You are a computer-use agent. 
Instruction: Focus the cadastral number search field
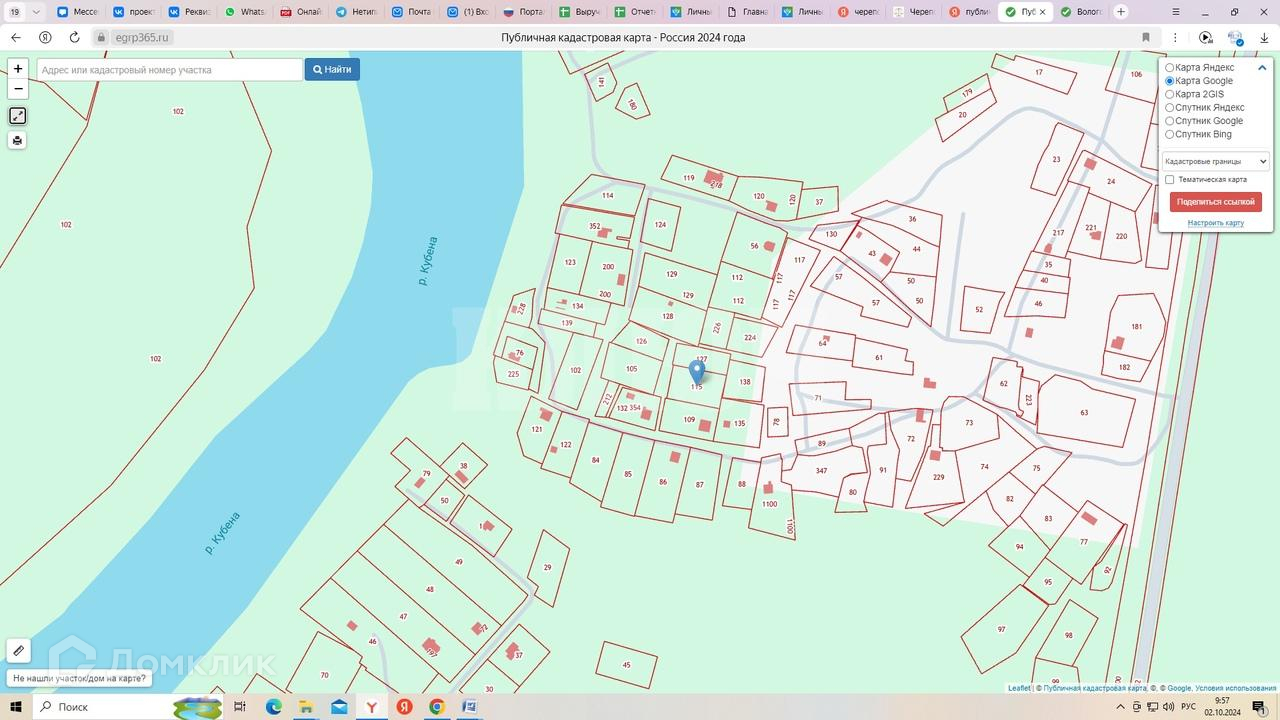[170, 70]
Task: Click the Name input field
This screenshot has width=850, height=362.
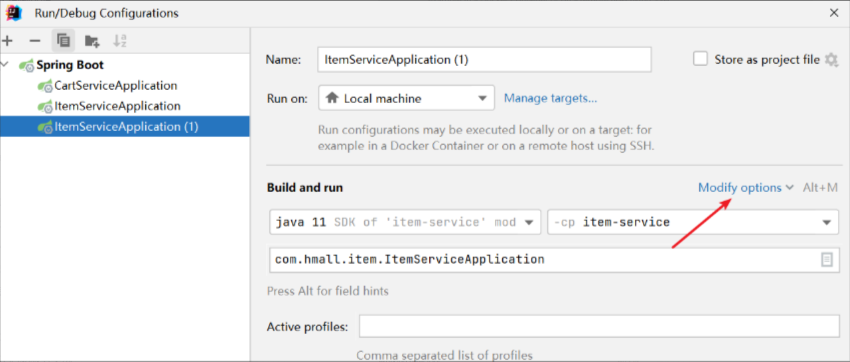Action: point(484,60)

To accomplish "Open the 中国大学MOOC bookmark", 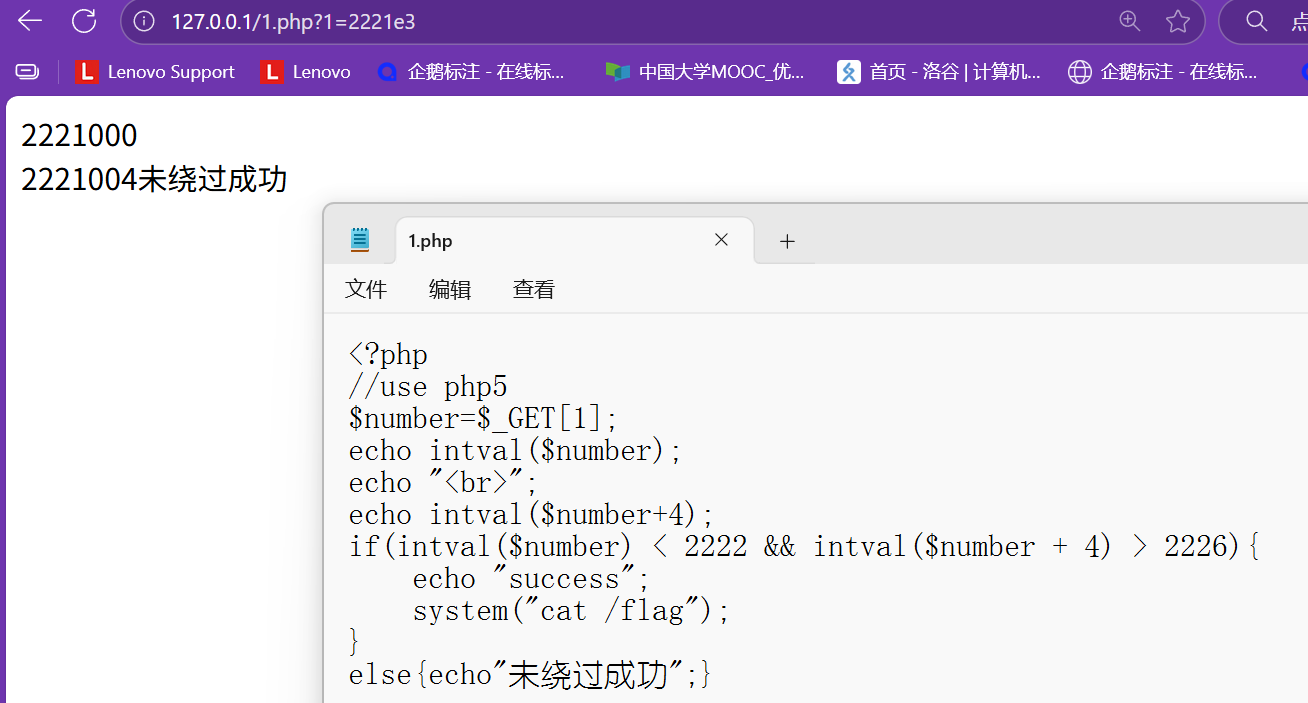I will 706,72.
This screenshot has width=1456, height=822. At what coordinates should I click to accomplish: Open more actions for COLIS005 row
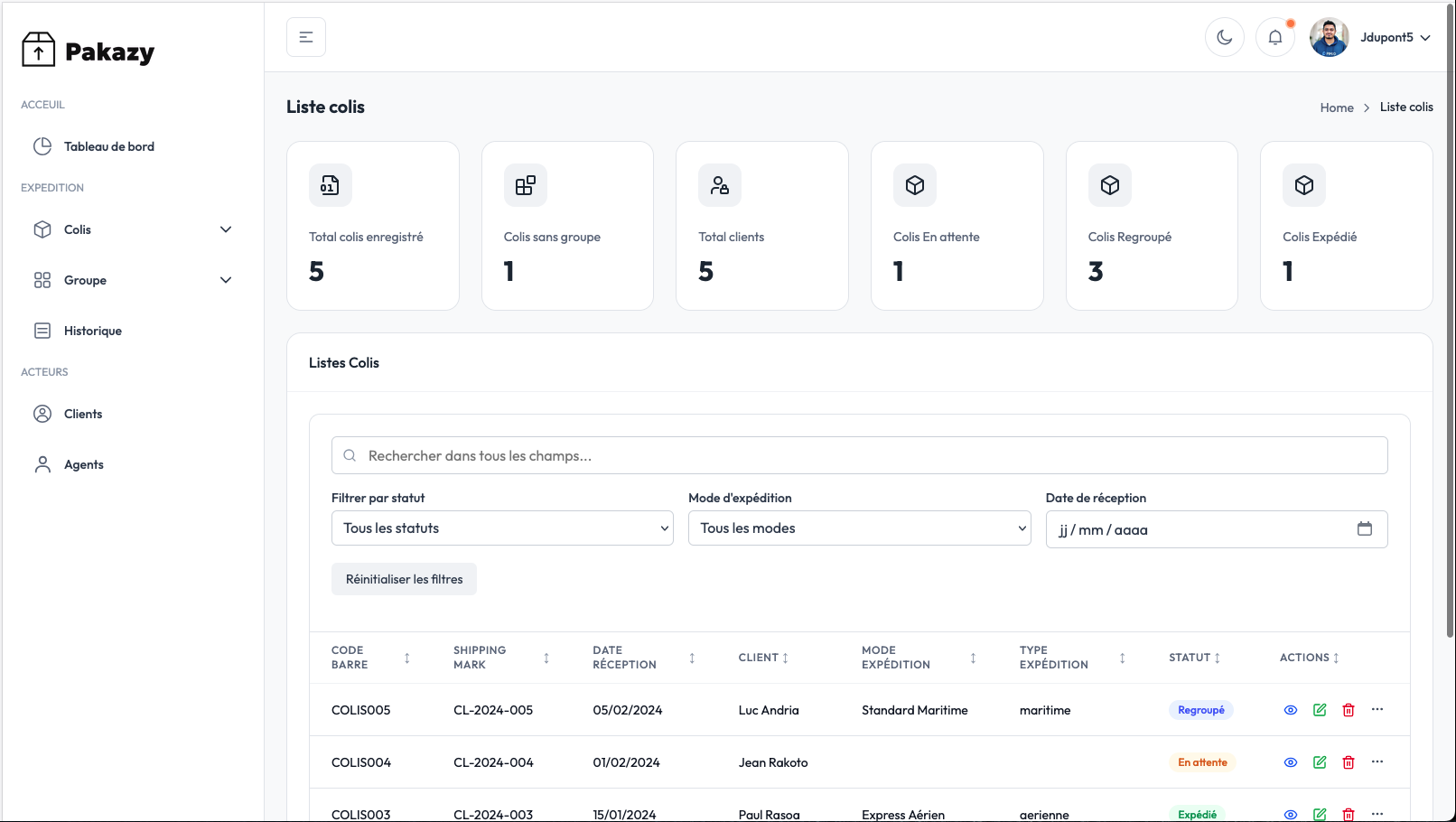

┄┄┄┄┄┄┄┄┄┄

**WRITTEN REQUEST:**
List every line in the entries above that contains the string "width". Matching is case-sensitive.

**RESULT OF THIS EXERCISE:**
This screenshot has width=850, height=362.
This screenshot has width=1456, height=822. At what coordinates should I click to accomplish: Open more actions for COLIS005 row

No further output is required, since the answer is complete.